One of my favorite books is The Great Divorce by C.S. Lewis. I remember his descriptions of heaven in this book were something new and interesting to me. The entire story was imaginative and descriptive and introduced new thoughts about heaven, hell, reality, color, life, fullness, meaning, joy. I think it is time for a re-read.

He died this day, November 22, in 1963, and I wanted to share a few quotes from the book.

cs lewis

 

“There is no other day. All days are present now. This moment contains all moments.” 
 

“No soul that seriously and constantly desires joy will ever miss it. Those who seek find. To those who knock it is opened.” 
 

“Thirst was made for water; inquiry for truth” 

“Heaven is reality itself. All that is fully real is Heavenly. For all that can be shaken will be shaken and only the unshakeable remains.” 

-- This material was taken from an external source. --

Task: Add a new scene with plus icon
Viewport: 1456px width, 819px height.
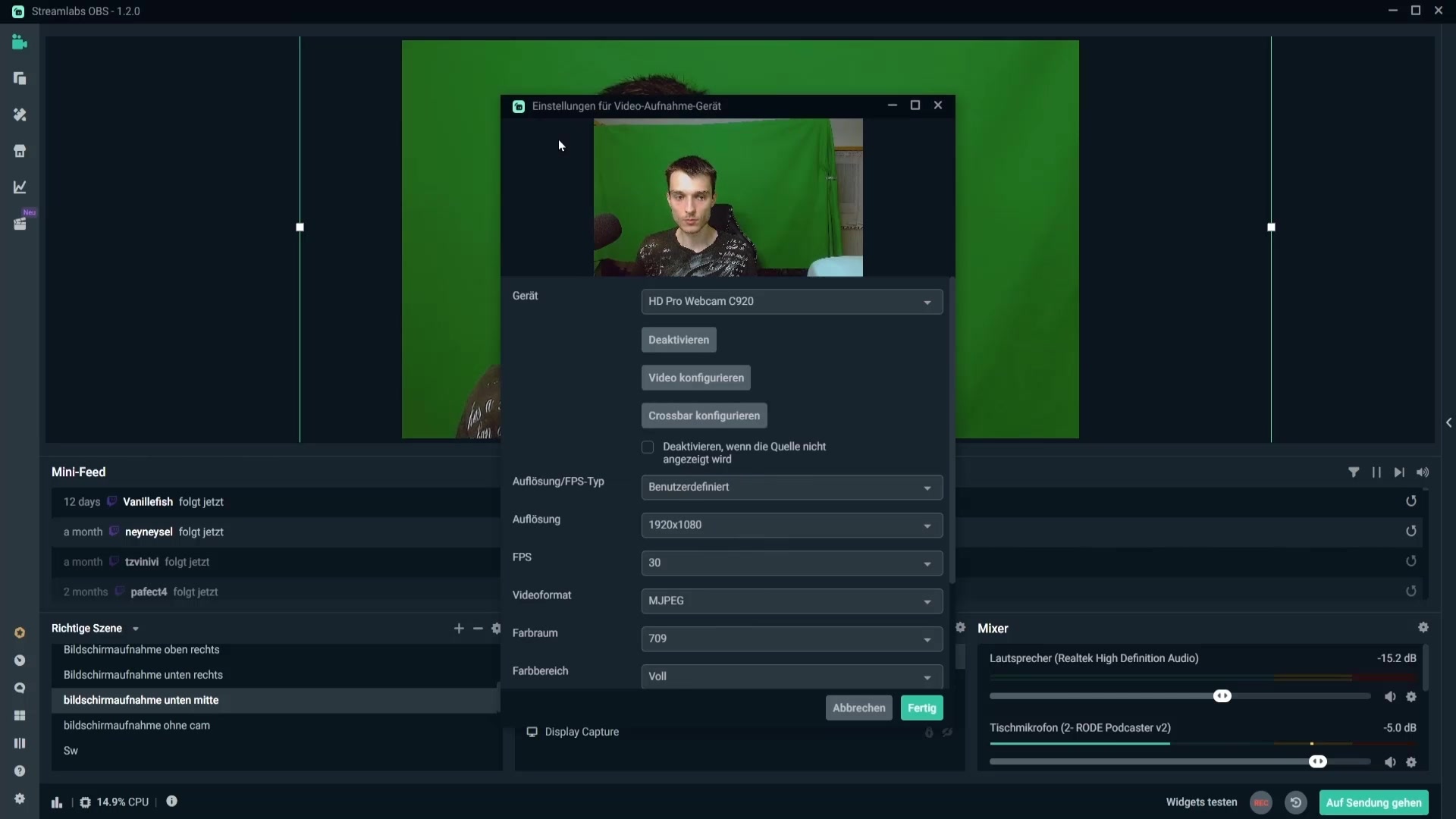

“Everything becomes more and more itself. Here is joy that cannot be shaken. Our light can swallow up your darkness; but your darkness cannot now infect our light.”

“When you painted on earth – at least in your earlier days – it was because you caught glimpses of heaven in the earthly landscape. The success of your painting was that it enabled others to see the glimpses too.” 

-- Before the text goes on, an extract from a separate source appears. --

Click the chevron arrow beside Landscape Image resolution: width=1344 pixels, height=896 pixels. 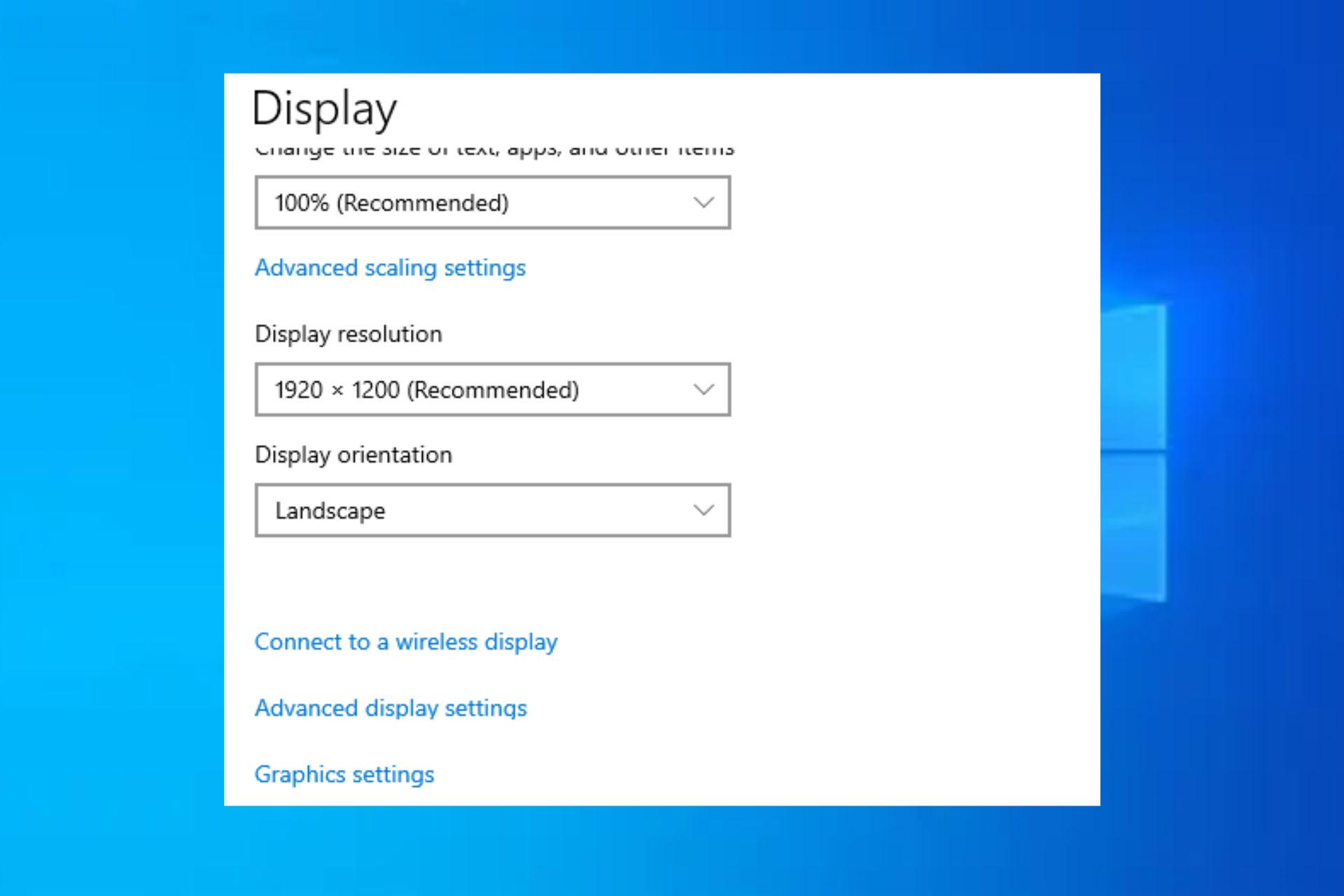pyautogui.click(x=703, y=510)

“If I could remember their singing and write down the notes, no man who read that score would ever grow sick or old.”  

“What are we born for?’ ‘For infinite happiness,’ said the Spirit. ‘You can step out into it at any moment…” 

“Time is the very lens through which ye see—small and clear, as men see through the wrong end of a telescope—something that would otherwise be too big for ye to see at all. That thing is Freedom: the gift whereby ye most resemble your Maker and are yourselves parts of eternal reality. But ye can see it only through the lens of Time, in a little clear picture, through the inverted telescope. It is a picture of moments following one another and yourself in each moment making some choice that might have been otherwise.” 

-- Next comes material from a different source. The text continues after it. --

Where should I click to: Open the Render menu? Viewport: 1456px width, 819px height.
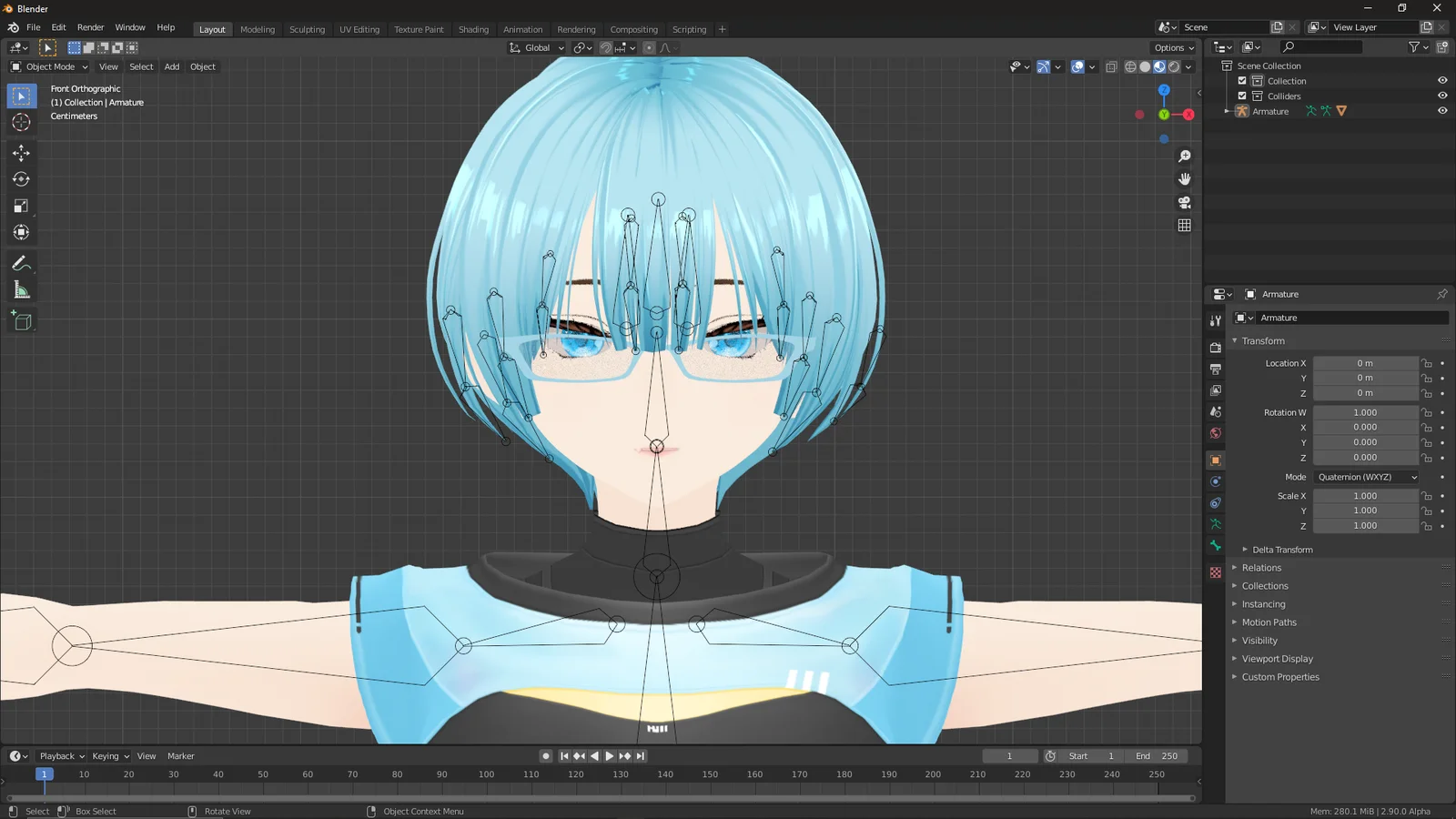click(x=90, y=26)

“We are not living in a world where all roads are radii if a circle and where all, if followed long enough, will therefore draw gradually nearer and finally meet at the centre: rather in a world where every road, after a few miles, forks into two, and each of those into two again, and at each fork you must make a decision.”

“All Hell is smaller than one pebble of your earthly world: but it is smaller than one atom of this world, the Real World. Look at yon butterfly. If it swallowed all Hell, Hell would not be big enough to do it any harm or to have any taste’
‘It seems big enough when you’re in it, Sir.’
‘And yet all loneliness, angers, hatreds, envies, and itchings that it contains, if rolled into one single experience and put into the scale against the least moment of the joy that is felt by the least in Heaven, would have no weight that could be registered at all. Bad cannot succeed even in being bad as truly as good is good. If all Hell’s miseries together entered the consciousness of yon wee yellow bird on the bough there, they would be swallowed up without trace, as if one drop of ink had been dropped into that Great Ocean to which your terrestrial Pacific is only a molecule’
‘I see,’ said I at last. ‘She couldn’t fit into Hell.” 

“We know nothing of religion here: we only think of Christ.” 

“There is but one good; that is God. Everything else is good when it looks to Him and bad when it turns from Him.”